Dienstag, 25. Juli 2017

Brief 385 vom 24.7.1942


Mein liebster Ernst!                                                         Konstanz, 24.7.42

Als ich heute Vormittag vom Lebensmittelkarten holen heim kam, waren deine lieben Briefe vom 12. Und 13.7. und die Päckchen Nr.12 und 13 angekommen. Beide Päckchen haben leider sehr gelitten und kamen halb ausgepackt an. Außerdem war das eine Brot, wahrscheinlich von einer Maus, fast ausgefressen. Das andere Brot war noch soweit gut.
Du hast dieses Jahr im Freien schon mehr gebadet, wie wir. Vielleicht wird das Wetter hier auch bald mal besser.

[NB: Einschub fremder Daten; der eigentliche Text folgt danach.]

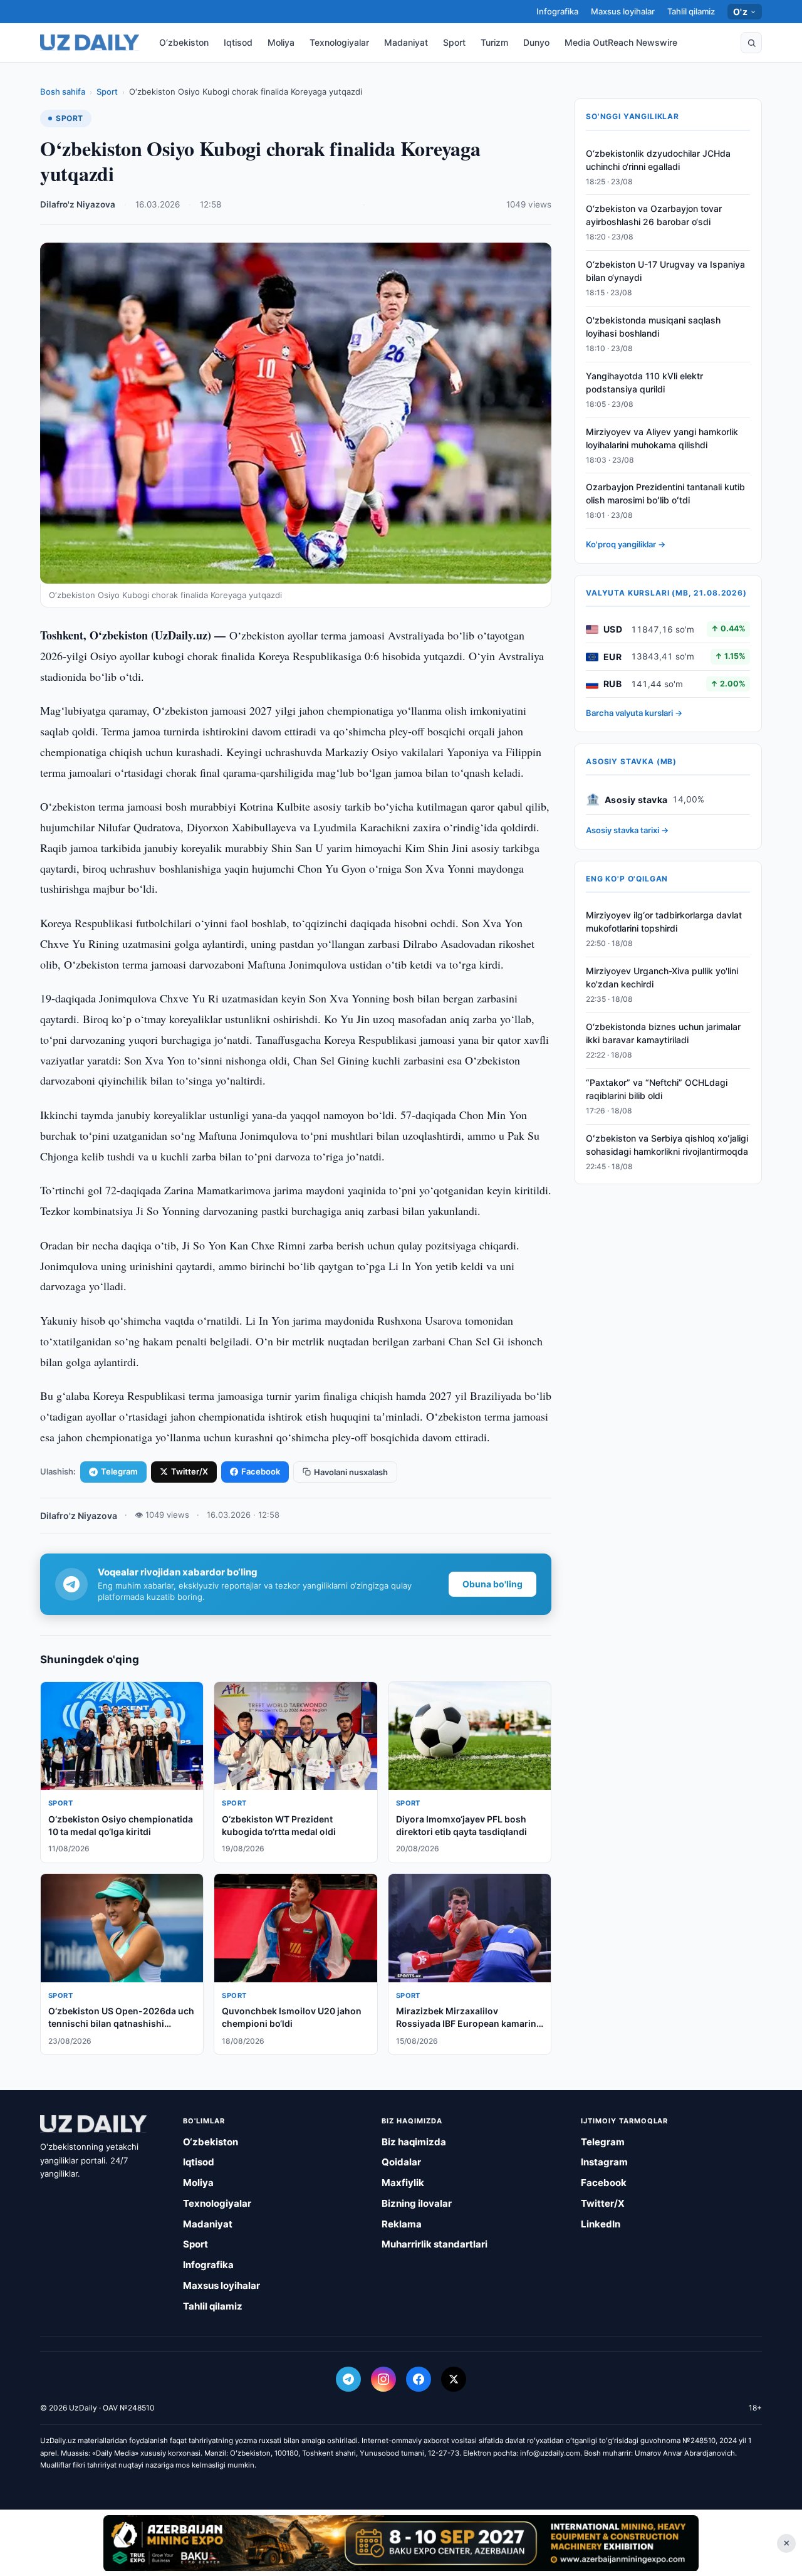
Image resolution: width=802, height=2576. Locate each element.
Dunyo (536, 42)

Heute ist jedenfalls mal ein ganz sonniger Tag.
Den Brief an Kurt werde ich weitersenden. Mit Alices Vater ist es schon so eine Sache. Ich kann ja Alice einesteils verstehen, dass es sie interessiert, ihren Vater kennen zu lernen. Ich werde ja von Erna hören, was es für ein Mann ist. Vielleicht hat er eingesehen, wie Unrecht er Mama getan hat, wenn es auch jetzt viel zu spät ist.
Bei den Stachelbeeren habe ich schon oft an die Sprüche vom Zahn gedacht. Es ist eben doch gut, wenn man sich nach niemand richtet, sondern tut, was man selber für richtig findet.
Ich bin noch fest beim Schaffen. Heute habe ich die Betten noch frisch überzogen und schlafe nun ab heute in Deinem Bett. Alle Wäsche habe ich soweit gewaschen, damit ich nicht während des Besuchs mit großer Wäsche anfangen muss. Dann habe ich auch unsere Briefe aus dem Nachtschränkchen weg getan und verschiedene Sachen weggeschlossen, die Erna, sollte sie doch ein wenig neugierig sein, nicht gerade sehen muss. Morgen will ich nun noch einen Kuchen backen. Leider gibt es nirgends ein Backpulver zu kaufen, so dass ich mir etwas mehr Zeit nehmen und einen Hefekuchen backen muss. Dann denke ich, dass ich mit allem fertig bin.
In den nächsten Tagen gibt es sicher wieder Lindenblüten. Evtl. muss eben Erna mal mitgehen zum Pflücken. So viel brauchen wir ja nicht, da ich alle Dosen mit Tee schon gefüllt habe. An der Bahn bei der Kaserne konnte ich auch schon ein paar Lindenblüten pflücken.
Jörg wird sich sicher über deinen Geburtstagsbrief freuen, der heute auch angekommen ist. Ich habe ihn einstweilen aufgehoben.
Wo wirst Du jetzt sein? Schon in deiner neuen Unterkunft? Ich denke immer daran. Die Hauptsache ist, dass du gesund bist, und das hoffe ich ganz fest. Bleibe es auch weiterhin und nimm viele herzliche Grüße und Küsse von Deiner Annie.